Differential Regulation of Killer Cell Lectin-Like Receptor G1 Expression on T Cells

Abstract

The killer cell lectin-like receptor G1 (KLRG1) is the mouse homologue of the rat mast cell function-associated Ag and contains a tyrosine-based inhibitory motif in its cytoplasmic domain. It has been demonstrated that KLRG1 is induced on activated NK cells and that KLRG1 can inhibit NK cell effector functions. In this study, we show that in naive C57BL/6 mice KLRG1 is expressed on a subset of CD44^highCD62L^low T cells.

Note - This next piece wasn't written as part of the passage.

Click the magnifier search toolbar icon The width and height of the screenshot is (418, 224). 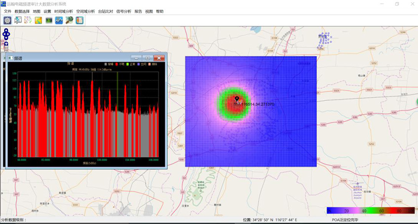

KLRG1 expression can be detected on a small number of V_α14i NK T cells but not on CD8αα⁺ intraepithelial T cells that are either TCRγδ⁺ or TCRαβ⁺. We also show that KLRG1 expression is dramatically induced on ∼50% of the CD8⁺ T cells during both a viral and a parasitic infection. Interestingly, during Toxoplasma gondii infection, KLRG1 is up-regulated on CD4⁺ T cells. Although KLRG1 expression can be induced on both NK cells and T cells, the molecular mechanism leading to the induction of KLRG1 differs in these two subsets of cells. Indeed, the up-regulation of KLRG1 on NK cells can be driven in vivo by cytokines, whereas KLRG1 cannot be induced on CD8⁺ T cells by cytokines. In addition, although induction of KLRG1 on T cells appears to require TCR engagement in vivo, TCR engagement is not sufficient for KLRG1 induction in vitro. Taken together, these data suggest that the expression and induction of KLRG1 on T cells are tightly regulated. This could have important biological consequences on T cell activation and homeostasis.